Real score: Are Charter changes needed?
(Starting today, Sunday, the Inquirer is running a series of articles on issues facing President Benigno Aquino III in a run-up to his fifth State of the Nation Address on July 28. Go to http://inq.ph/sona2014 on INQUIRER.net for more of SONA 2014.)
COTABATO CITY, Philippines—President Benigno Aquino III’s fifth State of the Nation Address (Sona) is fast approaching and this would be the time to articulate the clear direction and the real matuwid na daan in dealing with the Bangsamoro issues.
The achievements on the ground, not words, are the real balance to weigh the President’s legacy in the peace and development arena.
The President, in his fourth Sona (2013), said: “What is clear to me: Every word we utter must result in an action that would benefit all. Every line that we craft in the agreement we are forging must be set in stone and not merely written on water, only to be forgotten by history.”
He equally committed the “strength of the entire nation to lift the provinces of Muslim Mindanao, which are among our poorest.” These bold statements.
To be fair, the President has not been wanting in allocating extra funds for peace and development in the Autonomous Region in Muslim Mindanao (ARMM).
He poured billions into the ARMM, beginning with the P8.5 billion dubbed as the ARMM Stimulus Fund as early as 2011.
No other President has allocated as much as President Aquino in his wish to make the ARMM at par with the neighboring regions.
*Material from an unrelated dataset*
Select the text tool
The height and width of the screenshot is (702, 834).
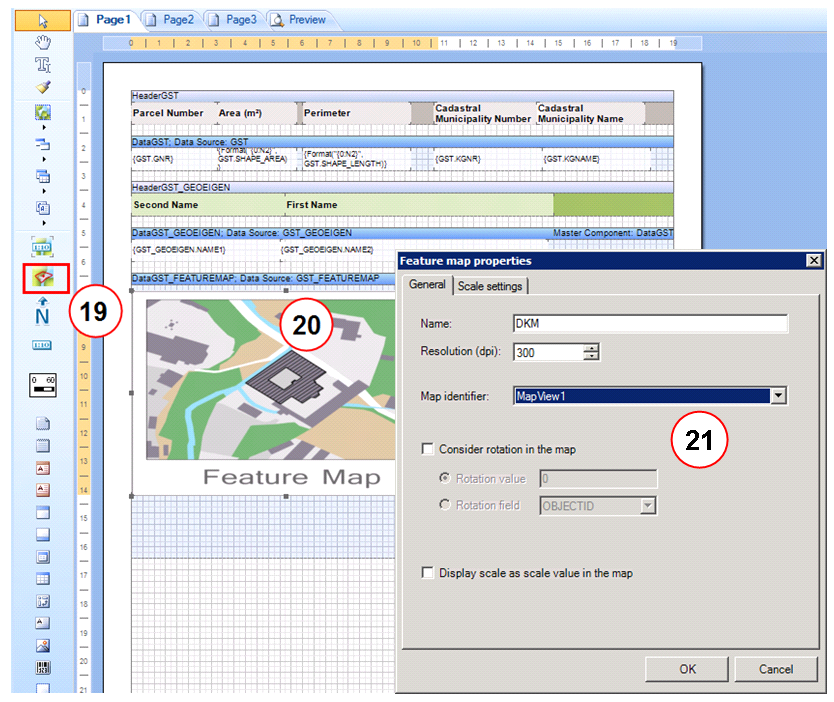[42, 62]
He allocated mind-boggling billions in addition to the increased yearly budgetary allocation to the ARMM.
In three years, President Aquino has doubled the ARMM annual budgetary allocation—from a little over P10 billion in 2010 to more than P20 billion in 2014.
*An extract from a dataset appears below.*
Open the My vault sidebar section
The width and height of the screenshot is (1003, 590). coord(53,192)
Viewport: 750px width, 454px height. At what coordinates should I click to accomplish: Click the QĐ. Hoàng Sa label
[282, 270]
The late Interior Secretary Jesse Robredo originally spearheaded the attempts for a real “catch-up” program for the ARMM under the P8.5-billion Stimulus Fund.
He initiated under the matuwid na daan ARMM-wide consultations—a veritable partnership not only between the national and regional governments but also local governments and civil society organizations.
Together, they identified projects that would have major impact on the ARMM constituency—the poorest in the country.
There were seven key areas identified for immediate intervention that would be the hallmarks of the second Aquino administration.
On top of the list was the delivery of countryside basic services, particularly in areas of health and education.
But four years after, many rural public health centers in the ARMM continue to have no health personnel, no medicine and other facilities.
How could this happen when the Department of Health (DOH) got a share in the Stimulus Fund of almost a billion pesos? The conditions of public schools in rural ARMM remain lamentable—erratic schedule of teachers, dilapidated school facilities, almost nil instructional materials (blackboards, chalks, clipboards and other instructional things, no laboratories and libraries and inadequate textbooks).
Almost P3 billion from the Stimulus Fund was coursed through the Department of Public Works and Highways.
These funds were allocated for strategic infrastructure and farm-to-market roads to boost growth and economic development.
Yet the Stimulus Fund has practically no impact on the poverty and employment rates and the region remains the poorest in the country.
A total of P2.8 billion of the Stimulus Fund was directly managed by the ARMM government.
The Department of Social Welfare and Development-ARMM got the lion’s share, with P1.971 billion apart from the P1.97 billion coursed through the nearby regional offices.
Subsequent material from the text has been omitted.